"Renno!"
Setiap kali pulang, pasti teriakan ini yang menyambutku.
"Berbalik!" perintahnya. Bodohnya aku yang mengikuti perintahnya tanpa berpikir panjang.
"Pukul 15.50, tumben sekali kamu pulang jam segini. Pasar udah tutup?" tanyanya sarkas.
Alisku saling menusuk, menatapnya heran. "Aku baru pulang sekolah,Yah. Bukan pulang pasar!” terangku.
"Oh. Syukur, kalau kamu udah sadar,” balasnya dengan nada menyindir.
"Aku memang sadar. Karena dari awal, aku berjuang untuk membuktikan ke Ayah, kalau aku bisa dan mampu—”
“Mampu baku hantam? Setiap kali pulang pasti babak belur. Kamu ini kenapa si, Ren? Cobalah kembali menjadi Renno yang dulu. Renno yang--”
“Oke. Aku masuk kamar!”
Sejujurnya, aku bingung dengan sikap Ayah. Kadang kala, Ayah bersikap seolah ingin berdamai, namun terkadang pula, Ayah menjadi sangat agresif pada apa yang aku inginkan. Aku benci tatkala Ayah mulai membahas ini. Sesuatu yang berhubungan dengan ketidaksukaanku. Kenapa, sih, Ayah tidak pernah mengerti? Padahal dari awal aku sudah bilang ...,
“Renno!” teriaknya kasar.
“Kalau ayah mau melempar sesuatu pada pintu kamarku, silahkan saja!”
... berhenti mengaturku seperti anak kecil. Karena aku benci di atur-atur!
Aku selalu menerawang seperti apa masa depanku nanti?
Seperti apa suasana kamar ini, ketika aku bukan lagi anak SMA?
Dan ... seperti apa reaksi Ayah jika aku berhasil membuktikan kepadanya?
Aku sungguh tak sabar akan datangnya hari itu.
Haah ... sial!
Harusnya aku tak memikirkan ini.
Seharusnya, aku tidak memikirkan hal ini. Masa depan terlalu abu-abu untuk diterka, belum saatnya memikirkan situasi yang belum tentu akan terjadi. Yang menjadi fokusku saat ini adalah ... isi di dalam binder berkover pesawat antariksa, yang kini telah kembali lagi padaku.
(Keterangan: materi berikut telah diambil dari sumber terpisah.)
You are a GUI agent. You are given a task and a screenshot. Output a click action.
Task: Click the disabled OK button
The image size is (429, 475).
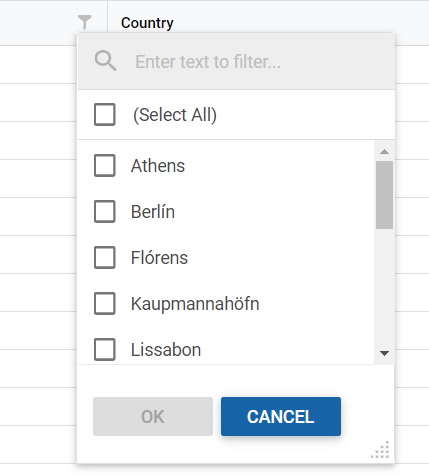coord(153,416)

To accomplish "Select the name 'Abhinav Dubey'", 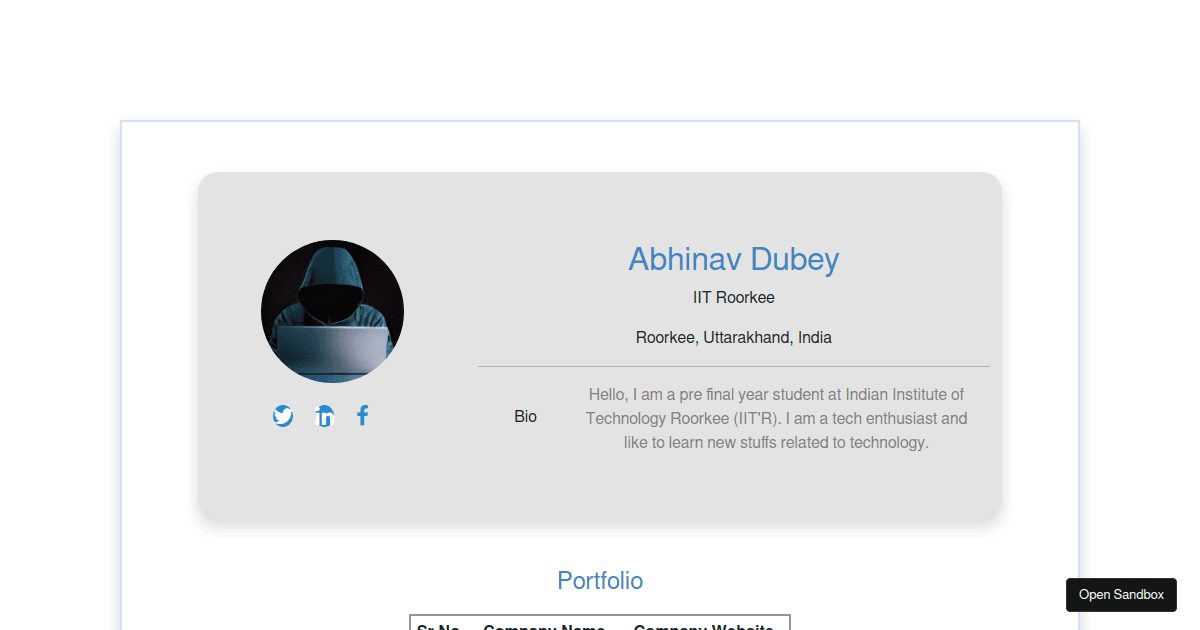I will coord(733,259).
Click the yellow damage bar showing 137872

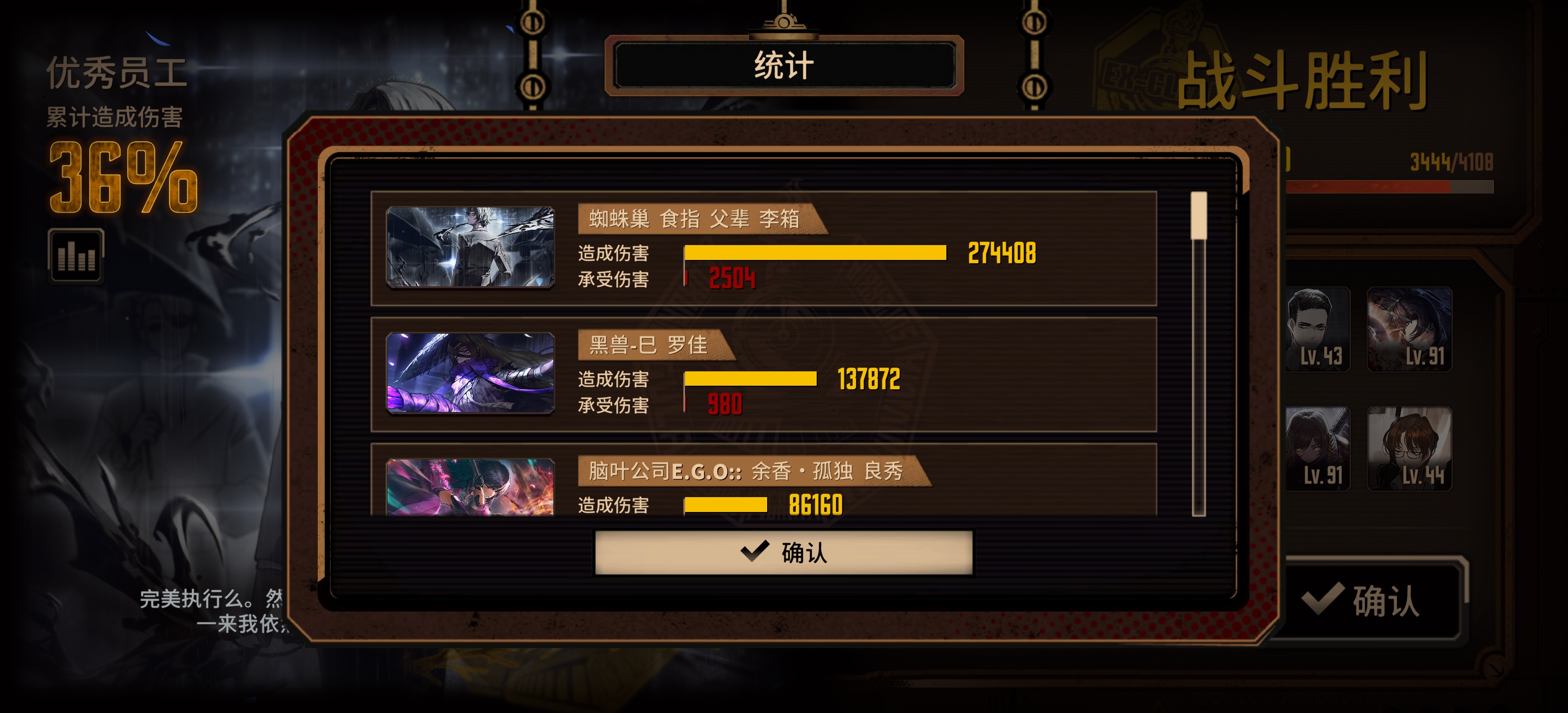(x=750, y=379)
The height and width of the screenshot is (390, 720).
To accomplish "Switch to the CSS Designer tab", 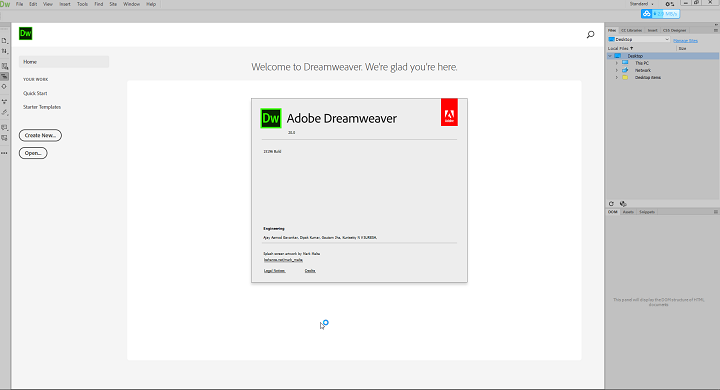I will tap(674, 30).
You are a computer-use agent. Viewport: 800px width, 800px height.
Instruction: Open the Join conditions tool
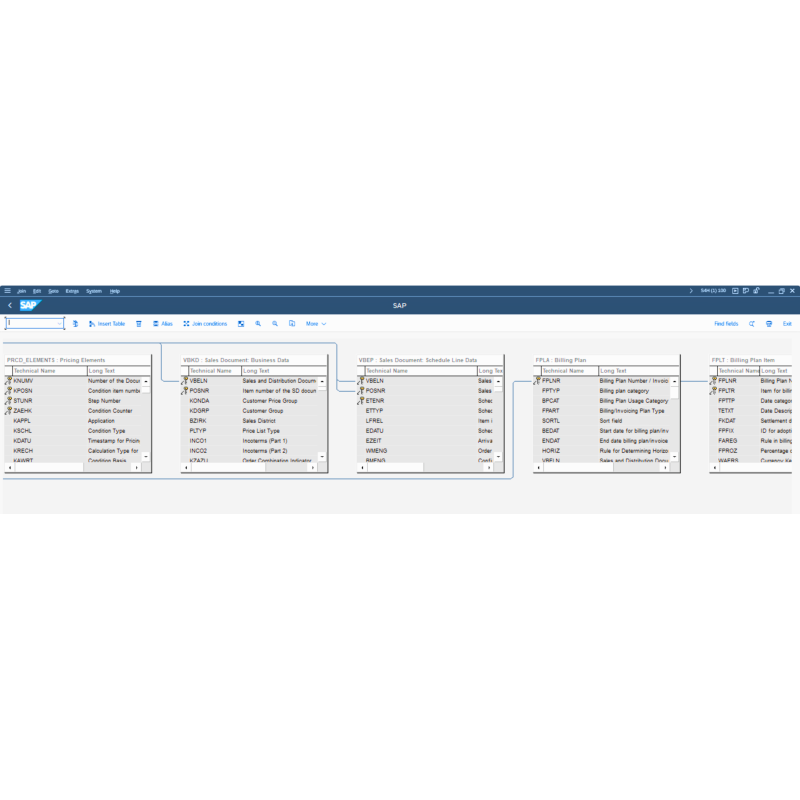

Aku tersenyum, tatkala lensaku menemukan buku itu di atas meja dekat jendela. Akan tetapi, itu tak berlangsung lama. Rasa bersalah mulai mengerubungiku, padahal, sudah kucoba alihkan dengan tidak masuk kelas tadi.
Huuh!
Bagaimana perasaan Tyara? Apa ia terluka karena ucapanku? Pasti ia terpukul sekali saat kata-kataku keluar dengan bebas begitu saja, iya, kan? Lagipula, ini salahnya sendiri. Siapa suruh membuka buku orang hingga dalam-dalamnya. Binder ini terlalu berharga untukku, karena segala jenis coretan ada di dalamnya. Dan aku benci jika ada orang lain yang membukanya selain aku.
Sudahlah. Urusan Tyara nanti saja. Toh, sejak kapan aku mulai peduli lagi kepada perasaan orang-orang, apalagi telah sembrono?
Kubuka pintu yang terhubung dengan taman kecil dan kamarku. Kuraih gitar yang tergantung pada dinding. Keluar. Dan duduk di depan kolam ikan koi. Bersama ini, kupetik pelan string gitar sesuai kuncinya, bersenandung kecil meramaikan suasana sunyi. Ikan koi ikut menari pelan. Petikan gitarku pun terdengar senanda dengan gemericik air yang tumpah dari kolam.
Di sinilah kenyamanan itu kudapatkan. Gitar dan gemericik air, juga tarian ikan koi. Petikan gitar membuatku hidup kembali setelah mati suri tertimpa beban hidup. Suara gemericik air membuatku tenang dan damai. Dan ikan koi, sebagai penghias hidup. Semoga saja memang ada keberuntungan.
“Bos.” Satu gangguan datang dari Nino, saat aku tengah menyelesaikan soal Fisika.
“Ha?”
“Lo tahu?”
“Enggak.”
“Makanya, ini gue mau bilang.”
“Apa?”
“Danger, Bos! Danger!”
“Apanya?”
“Tyara tadi nangis sesenggukan, Bos! Lo kenapa sih, marah dia kayak gitu?”